1. Finding the x-intercept(s):

   • The x-intercept occurs when $r(x) = 0$, i.e., the output is 0.
   • Set the equation to 0: $-x^2 + 45 = 0$ Rearrange: $x^2 = 45$ Solve for $x$: $x = \pm \sqrt{45}$ Simplify: $x = \pm 3\sqrt{5}$ Thus, the x-intercepts are: $(3\sqrt{5}, 0) \text{ and } (-3\sqrt{5}, 0)$

2. Finding the y-intercept(s):

   • The y-intercept occurs when $x = 0$, i.e., the input is 0.
   • Substitute $x = 0$ into the function: $r(0) = -0^2 + 45 = 45$ Thus, the y-intercept is: $(0, 45)$

Final Answers:

• x-intercepts: $(3\sqrt{5}, 0)$ and $(-3\sqrt{5}, 0)$
• y-intercept: $(0, 45)$

Would you like further details or explanations?
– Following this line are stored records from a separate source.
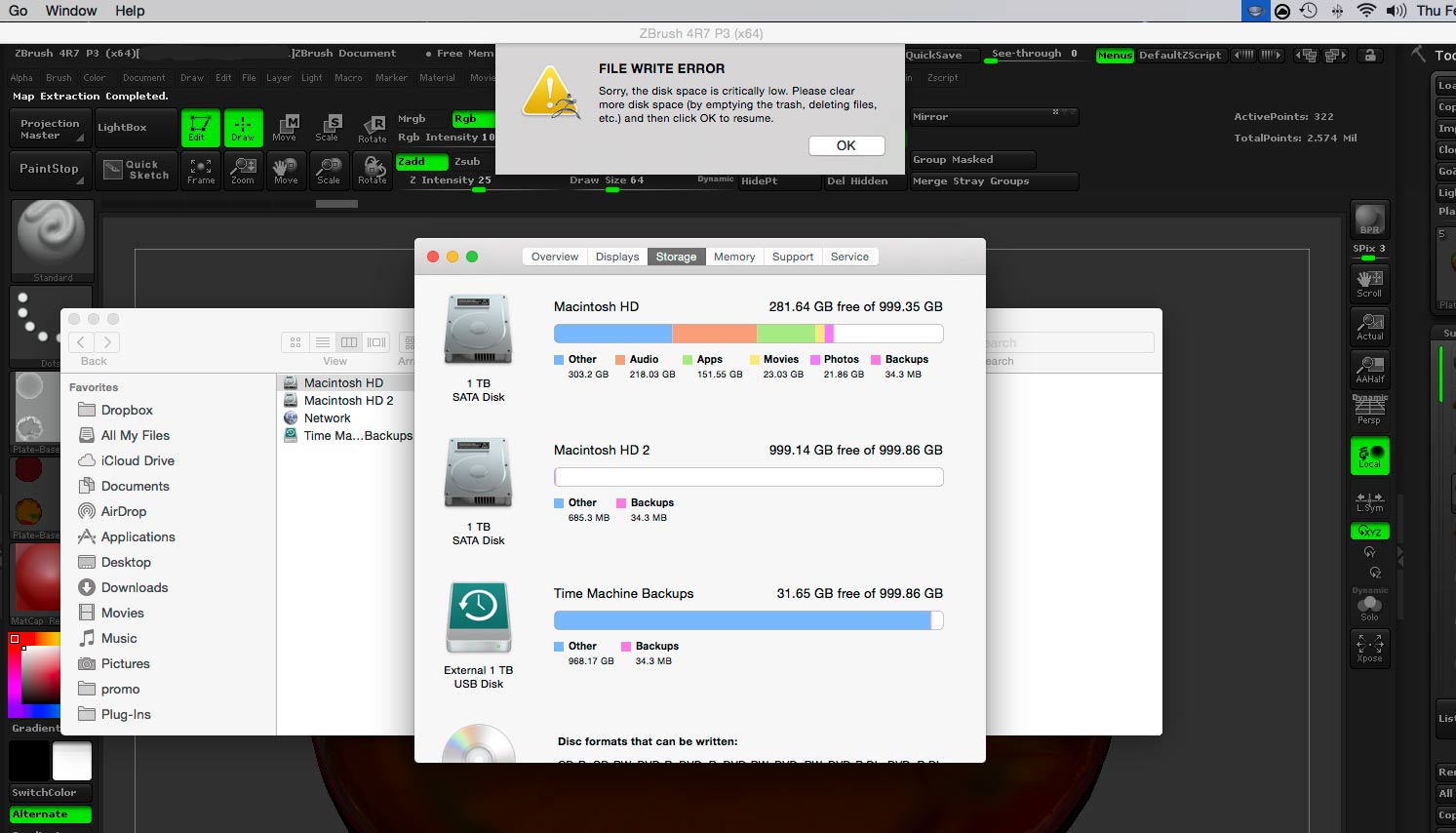The height and width of the screenshot is (833, 1456).
Task: Open Quick Sketch tool
Action: (x=138, y=170)
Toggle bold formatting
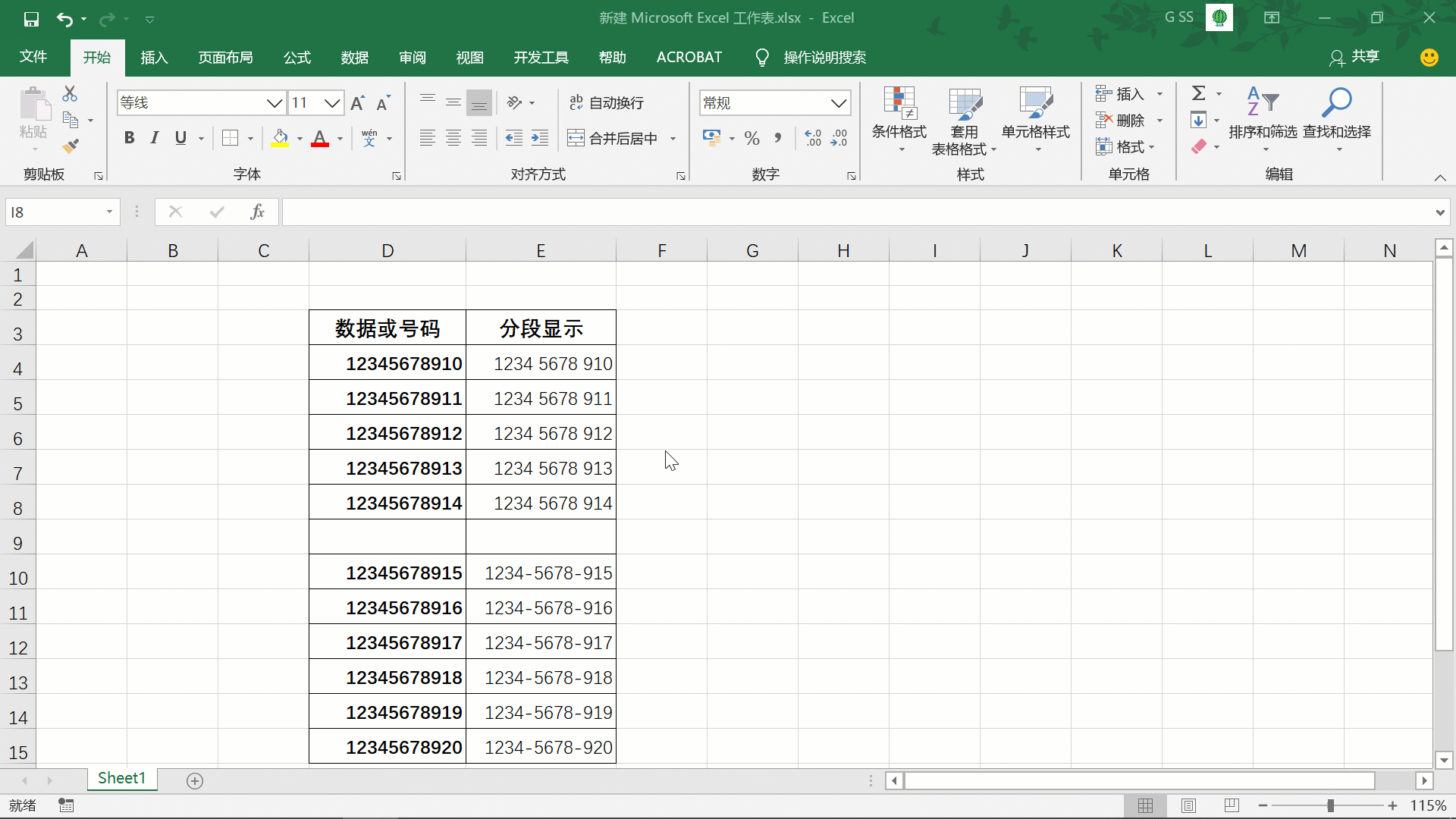This screenshot has width=1456, height=819. (x=129, y=138)
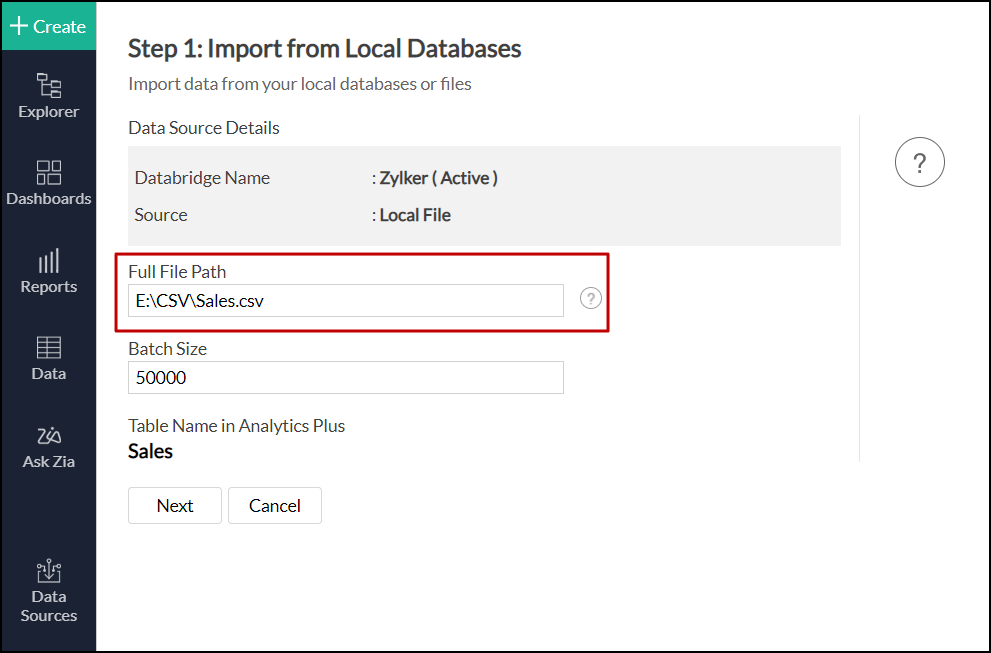
Task: Click the Step 1 Import heading
Action: (x=324, y=48)
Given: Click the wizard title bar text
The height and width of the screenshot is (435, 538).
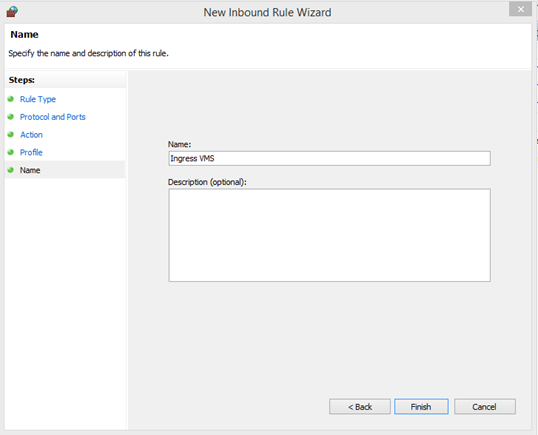Looking at the screenshot, I should [x=267, y=12].
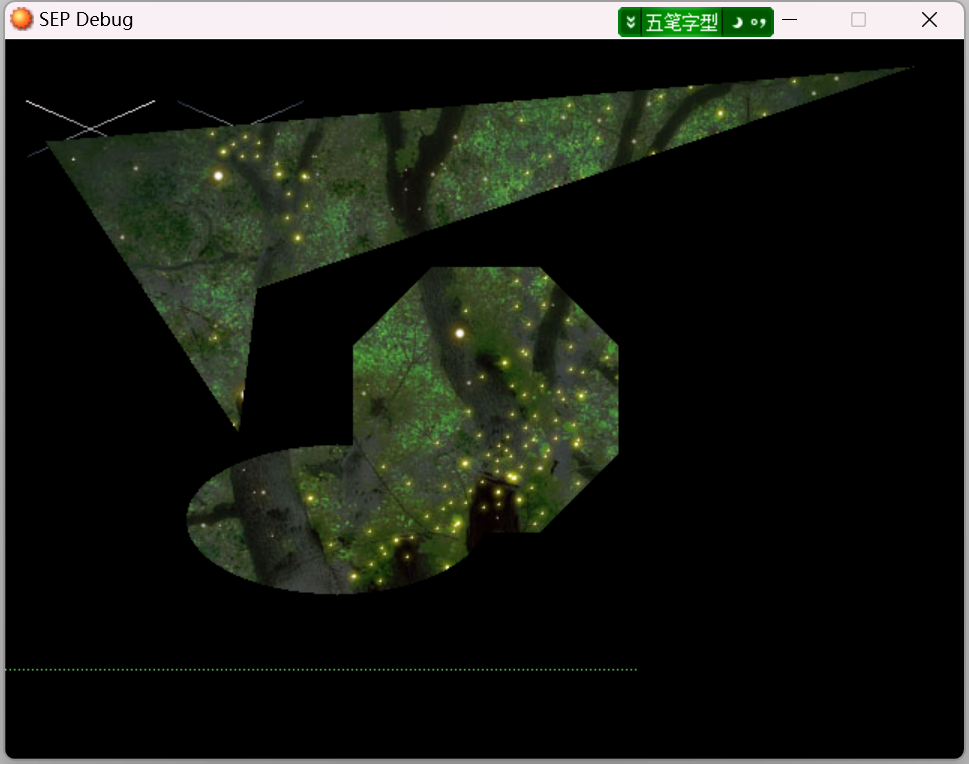
Task: Toggle the Chinese punctuation mode icon
Action: (x=758, y=23)
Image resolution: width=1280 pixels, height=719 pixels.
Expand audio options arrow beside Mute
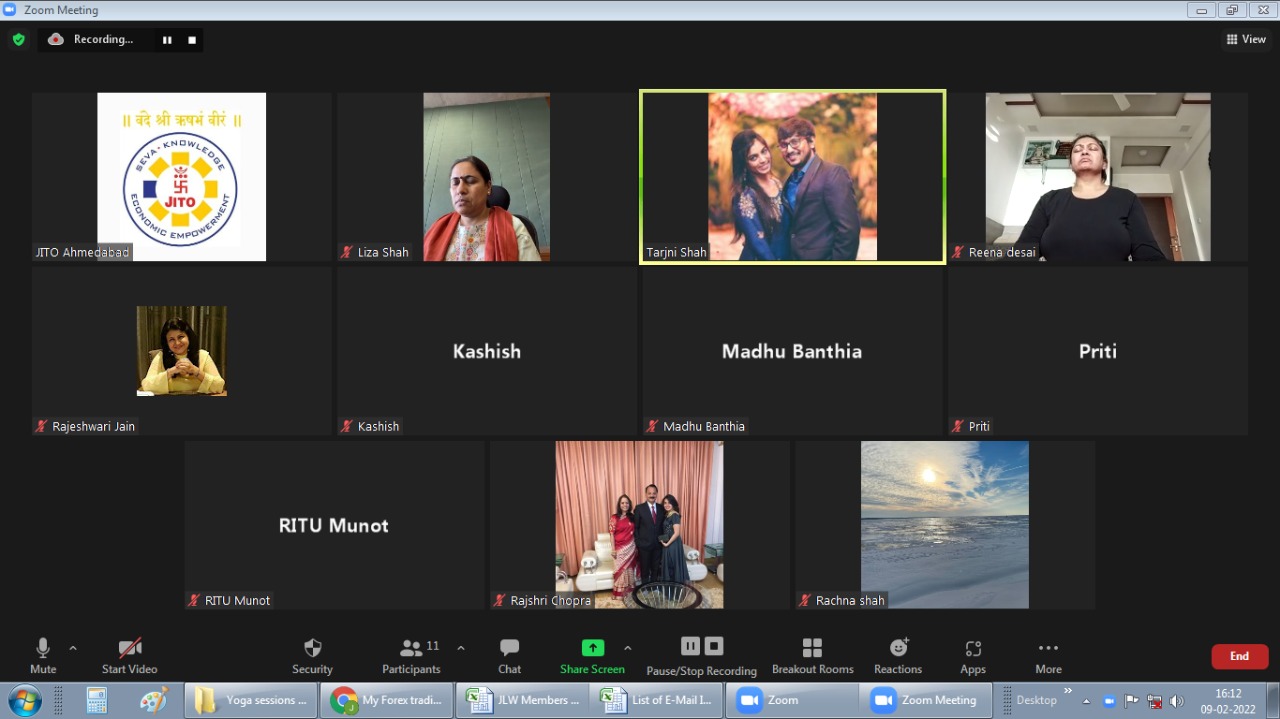pyautogui.click(x=73, y=648)

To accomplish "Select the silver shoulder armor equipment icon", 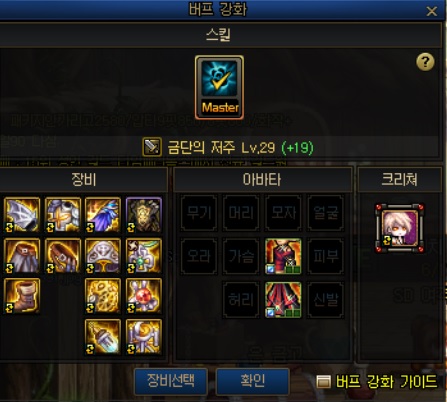I will (22, 215).
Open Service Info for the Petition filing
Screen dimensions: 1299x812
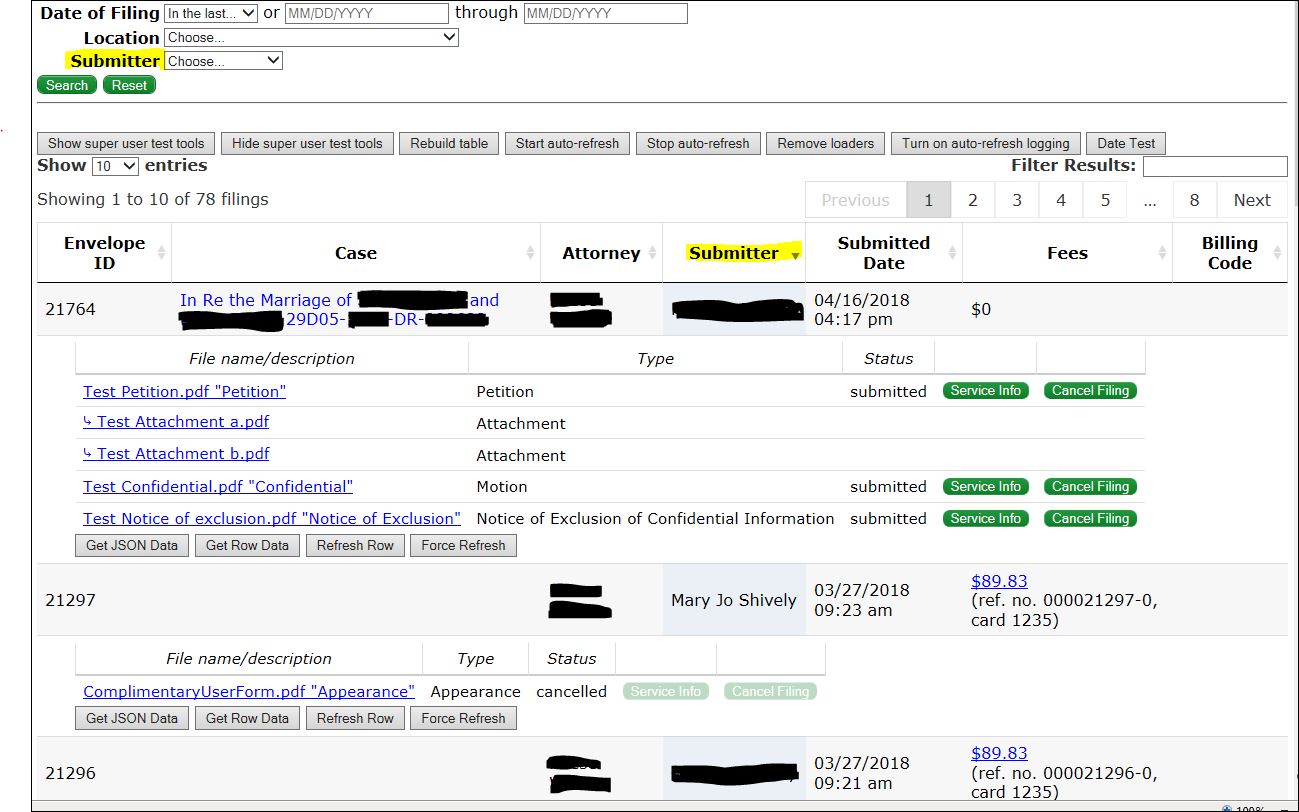click(x=985, y=391)

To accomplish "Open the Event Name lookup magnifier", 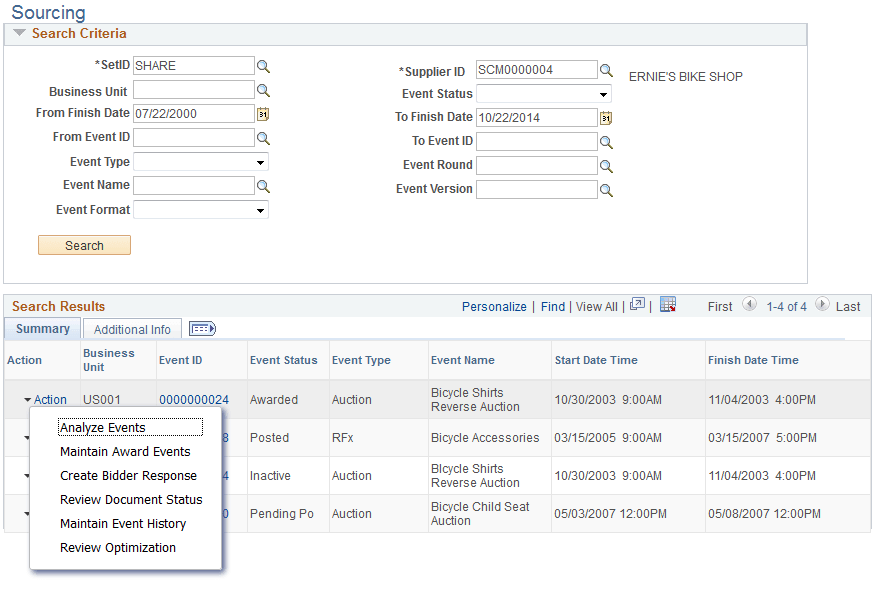I will click(x=263, y=185).
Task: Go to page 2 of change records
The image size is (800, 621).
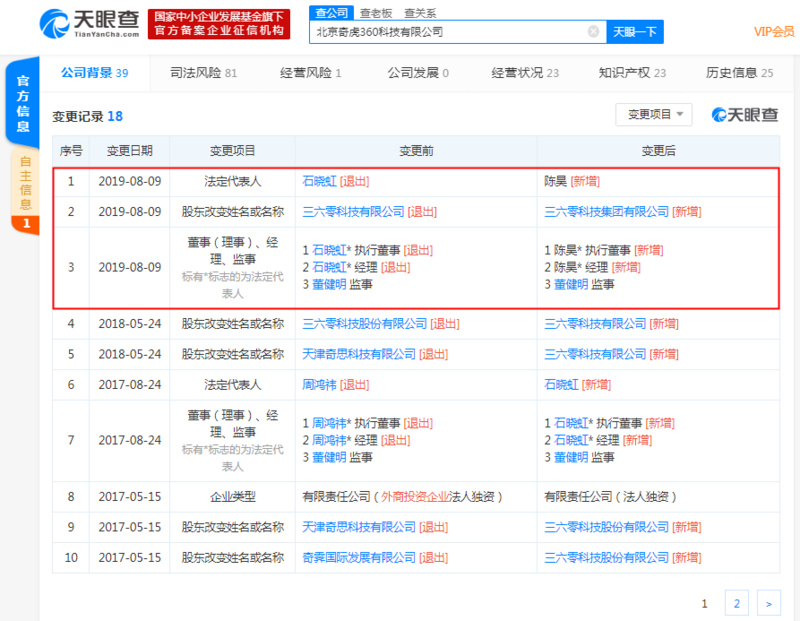Action: coord(736,602)
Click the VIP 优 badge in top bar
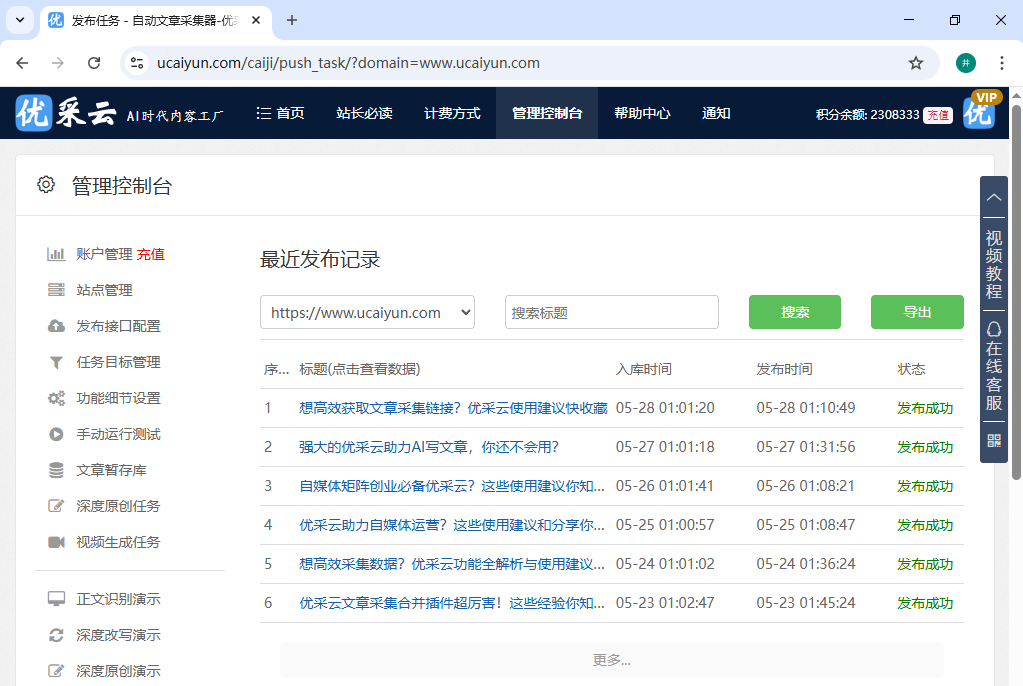Image resolution: width=1023 pixels, height=686 pixels. click(x=978, y=113)
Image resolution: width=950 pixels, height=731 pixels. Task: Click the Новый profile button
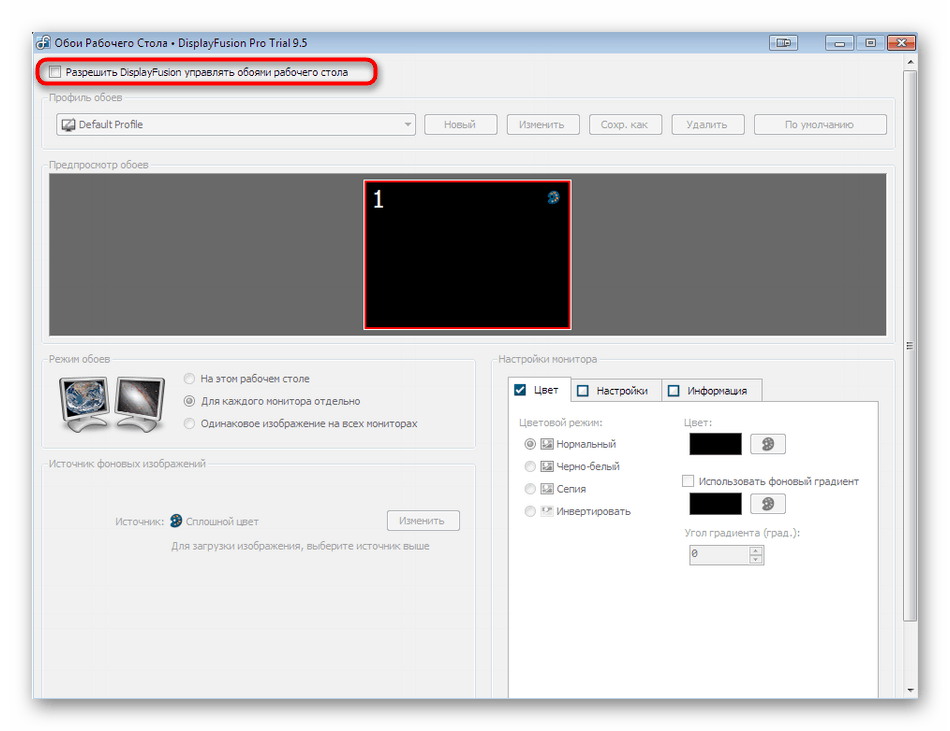tap(460, 124)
Let me know!

Relative Questions:

1. What does the square root symbol ($\sqrt{}$) represent, and how is it calculated?
2. How do you identify whether a quadratic equation has two, one, or no x-intercepts?
3. Why does the graph of $r(x) = -x^2 + 45$ open downward?
4. How does the value of 45 as a constant affect the graph of this function?
5. What is the relationship between x-intercepts and the roots of a quadratic equation?

Tip:

For any quadratic function $y = ax^2 + bx + c$, the y-intercept is always the value of $c$, and the x-intercepts can be calculated by solving the equation $ax^2 + bx + c = 0$.